7. Verify the installation. Make sure that everything works by following the steps in [Verify the installation](#verify-the-installation).

8. Remove the old installation. Uninstall the old Helm chart or delete the resources that you created with manifests.

### Migrate to operator-based Terraform Helm chart

Follow these steps to migrate to the operator-based Helm chart:

1. Prepare Terraform config. Replace the Terraform code from the old deployment in your Terraform config with the code described in [Deploy W\&B with Helm Terraform module](#deploy-wb-with-helm-terraform-module). Set the same variables as before. Do not change the `.tfvars` file if you have one.
2. Execute Terraform run. Execute `terraform init`, `terraform plan`, and `terraform apply`.
3. Verify the installation. Make sure that everything works by following the steps in [Verify the installation](#verify-the-installation).
4. Remove the old installation. Uninstall the old Helm chart or delete the resources that you created with manifests.

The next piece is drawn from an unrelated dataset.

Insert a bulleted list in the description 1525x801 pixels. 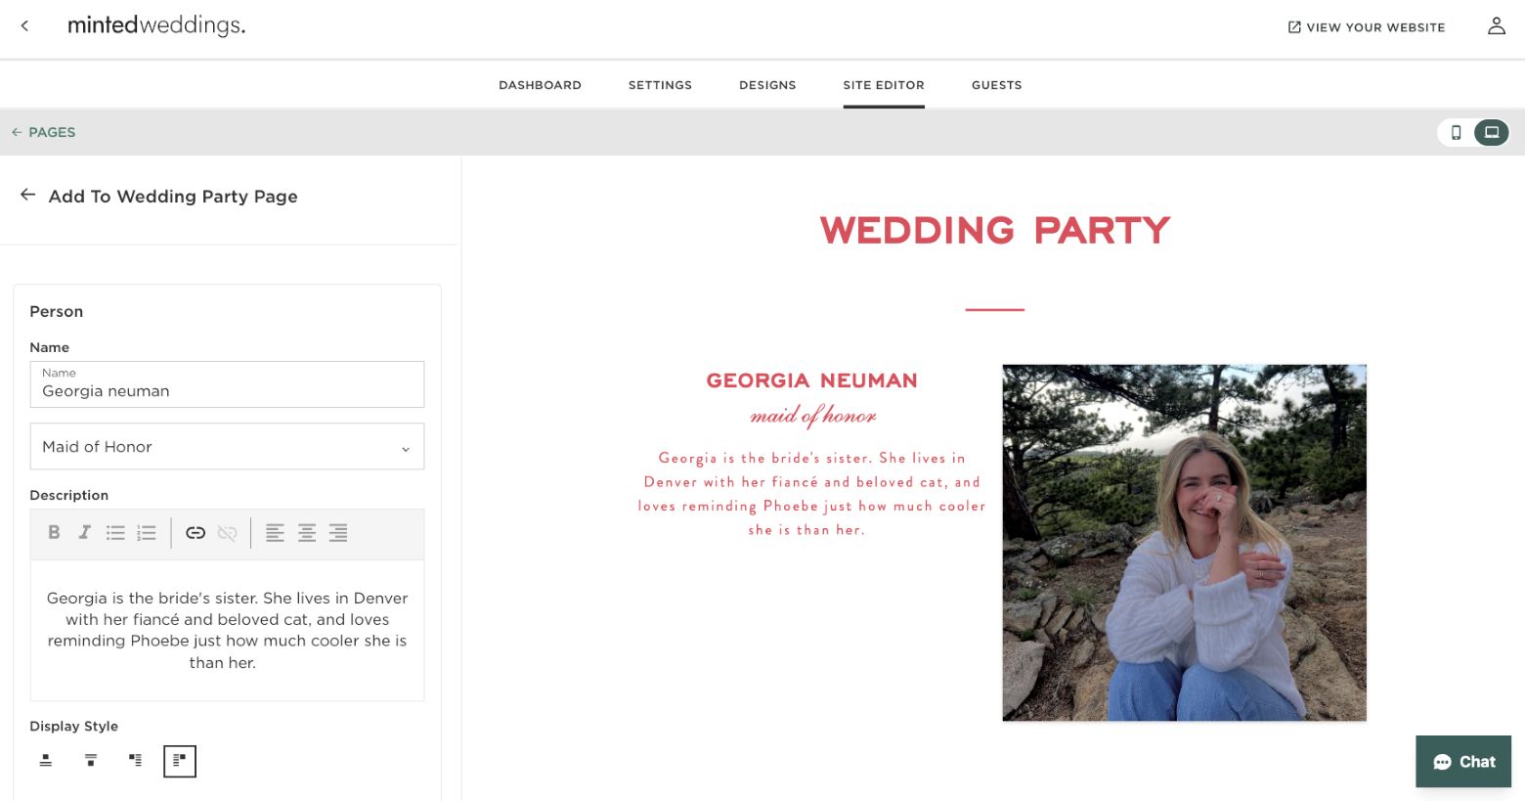(115, 532)
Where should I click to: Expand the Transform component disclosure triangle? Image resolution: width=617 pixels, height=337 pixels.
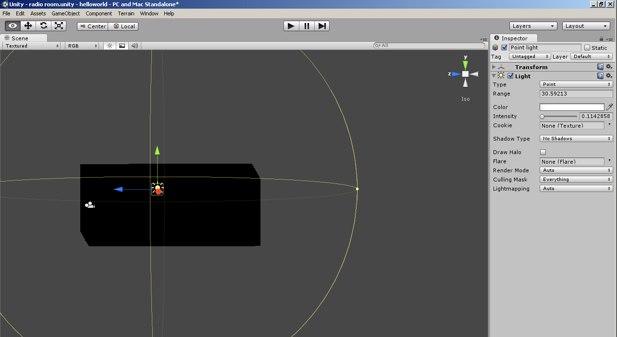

## Configuration reference for W\&B Server

This section is a reference for the configuration options that you set in your `WeightsAndBiases` custom resource. Use it to look up the YAML schema for a specific subsystem (for example, MySQL, Redis, ingress, or OIDC) as you build or update your `operator.yaml` file.

This section describes the configuration options for W\&B Server application. The application receives its configuration as custom resource definition named [WeightsAndBiases](#how-it-works). Some configuration options are exposed with the following configuration. You must set others as environment variables.

The documentation has two lists of environment variables: [basic](/platform/hosting/env-vars/) and [advanced](/platform/hosting/iam/advanced_env_vars/). Only use environment variables if the configuration option that you need is not exposed using the Helm chart.

### Basic example

This example defines the minimum set of values required for W\&B. For a more realistic production example, see [Complete example](#complete-example).

This YAML file defines the desired state of your W\&B deployment, including the version, environment variables, external resources like databases, and other necessary settings.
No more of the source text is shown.